Vs. 10, “For the Son of Man came to seek and to save what was lost.” In this chapter we see Jesus nearing Jerusalem and making His triumphant entry. But as Jesus was journeying south, he ran into our friend Zacchaeus (vs. 1-10). It’s important to note that while Zacchaeus climbed a tree to see Jesus, it was Jesus who called him (vs. 5). It is only when we realize the depths of our sins that we can than acknowledge the one who came to save us. The Parable of the Minas (one mina was about four months wages), gives us a different perspective than the Parable of the Talents (Matthew 25). In this we see the master give everyone the same amount of money (vs. 11-27). Question: Why the difference from the Talents? Jesus is emphasizing that we all have the same opportunity to respond to Him. And now we come to Jesus’ final week before his crucifixion and triumphant entry (vs. 28-48). It always touches my heart when we see Jesus weep (vs. 41) for the future lost.
Regarding application…Investing Your Life. Vs. 15, “He was made king, however, and returned home. Then he sent for the servants to whom he had given the money, in order to find out what they had gained with it.” This is the last day of 2011. As we round the corner to the New Year, what are you going to invest your life in? Investing is a scary thing because nothing is guaranteed. Buying a home, investing in a 401k/IRA, to name just a few shaky things we can put our hard earned money towards. However, the wisest way you can invest your life is storing up treasures in Heaven. It’s when you choose to live a life declaring, “Not my will, but yours be done.” It’s not a popular investment to devote your life to the Lord and His church, but certainly the most important eternal investment you will ever make! Make 2012 a year of investing in the Lord!
Vs. 2, “But the Pharisees and the teachers of the law muttered, “This man welcomes sinners and eats with them.” What the Pharisee’s didn’t realize is that they were the “sinners”. Jesus goes on to share with us three very powerful parables about the lost. People have different views on how God approaches His relationship with His creation. In the examples of the sheep and coin, we see God making the assertive effort to find the lost. In the prodigal son, we see the son making the effort to turn back to the Father. It is important to note that in all three: sheep, coin, son…we understand how valuable they are to God. Each of us have high value when it comes to how God sees us!
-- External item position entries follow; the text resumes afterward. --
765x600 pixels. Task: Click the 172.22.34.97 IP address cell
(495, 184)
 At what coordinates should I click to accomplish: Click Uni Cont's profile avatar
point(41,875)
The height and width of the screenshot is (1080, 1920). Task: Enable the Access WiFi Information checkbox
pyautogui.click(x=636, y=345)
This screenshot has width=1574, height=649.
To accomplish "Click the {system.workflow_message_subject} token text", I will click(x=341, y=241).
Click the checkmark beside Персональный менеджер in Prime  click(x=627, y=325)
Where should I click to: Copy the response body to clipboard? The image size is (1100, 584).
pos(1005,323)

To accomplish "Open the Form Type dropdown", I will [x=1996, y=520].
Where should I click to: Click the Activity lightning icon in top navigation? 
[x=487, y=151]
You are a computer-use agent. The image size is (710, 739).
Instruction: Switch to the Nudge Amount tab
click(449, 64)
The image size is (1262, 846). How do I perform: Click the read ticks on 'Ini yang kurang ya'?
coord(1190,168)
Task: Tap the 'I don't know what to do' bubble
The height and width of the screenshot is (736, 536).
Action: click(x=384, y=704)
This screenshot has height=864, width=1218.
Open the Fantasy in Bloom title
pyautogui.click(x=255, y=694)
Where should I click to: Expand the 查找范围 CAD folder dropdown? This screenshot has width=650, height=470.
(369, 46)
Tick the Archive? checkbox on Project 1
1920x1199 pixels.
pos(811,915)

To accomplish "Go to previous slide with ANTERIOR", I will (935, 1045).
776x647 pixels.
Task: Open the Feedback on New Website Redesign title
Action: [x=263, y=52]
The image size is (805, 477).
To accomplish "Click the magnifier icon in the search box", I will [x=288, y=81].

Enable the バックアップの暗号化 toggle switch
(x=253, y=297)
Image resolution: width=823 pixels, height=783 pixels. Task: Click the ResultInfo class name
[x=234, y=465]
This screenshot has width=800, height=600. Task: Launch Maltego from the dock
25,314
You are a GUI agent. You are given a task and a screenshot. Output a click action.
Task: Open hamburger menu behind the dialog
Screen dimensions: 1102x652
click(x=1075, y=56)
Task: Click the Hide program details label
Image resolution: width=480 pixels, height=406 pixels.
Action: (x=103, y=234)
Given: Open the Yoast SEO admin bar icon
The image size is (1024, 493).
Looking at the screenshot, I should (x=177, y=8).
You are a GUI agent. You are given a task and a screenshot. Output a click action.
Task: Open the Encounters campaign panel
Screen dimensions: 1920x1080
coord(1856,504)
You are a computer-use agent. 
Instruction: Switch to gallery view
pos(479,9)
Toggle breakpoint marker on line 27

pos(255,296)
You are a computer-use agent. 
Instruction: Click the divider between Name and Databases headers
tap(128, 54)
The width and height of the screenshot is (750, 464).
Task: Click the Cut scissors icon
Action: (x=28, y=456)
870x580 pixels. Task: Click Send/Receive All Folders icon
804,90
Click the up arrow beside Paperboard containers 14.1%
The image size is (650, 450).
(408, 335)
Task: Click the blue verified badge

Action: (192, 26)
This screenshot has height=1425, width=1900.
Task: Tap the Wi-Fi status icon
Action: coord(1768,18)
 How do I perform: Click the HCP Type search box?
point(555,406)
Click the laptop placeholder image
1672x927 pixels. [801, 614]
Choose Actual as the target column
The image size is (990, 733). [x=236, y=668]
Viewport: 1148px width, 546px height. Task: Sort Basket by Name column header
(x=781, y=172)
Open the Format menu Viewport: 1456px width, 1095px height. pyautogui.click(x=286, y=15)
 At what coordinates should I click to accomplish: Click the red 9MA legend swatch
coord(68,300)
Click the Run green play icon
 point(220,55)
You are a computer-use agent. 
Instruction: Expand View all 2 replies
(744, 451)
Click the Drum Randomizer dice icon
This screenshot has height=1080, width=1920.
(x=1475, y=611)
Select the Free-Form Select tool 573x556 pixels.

Regarding application…When God Ran. Vs. 20, “So he got up and went to his father. “But while he was still a long way off, his father saw him and was filled with compassion for him; he ran to his son, threw his arms around him and kissed him.” Phillips, Craig & Dean wrote and sang this very powerful song called “When God Ran”! This story of the prodigal son cuts deep into my heart. In a time where families all over the world struggle with relationships and absent Fathers, we are poignantly reminded of the Father’s love. There are lessons to be learned in the response of the younger son and the older son, but the parable really is about the Father. Question: Are you lost? Do you feel like you have been playing hide & seek with God? As we round the last corner of 2011, let us be found by God and let Him use us powerfully as the New Year begins.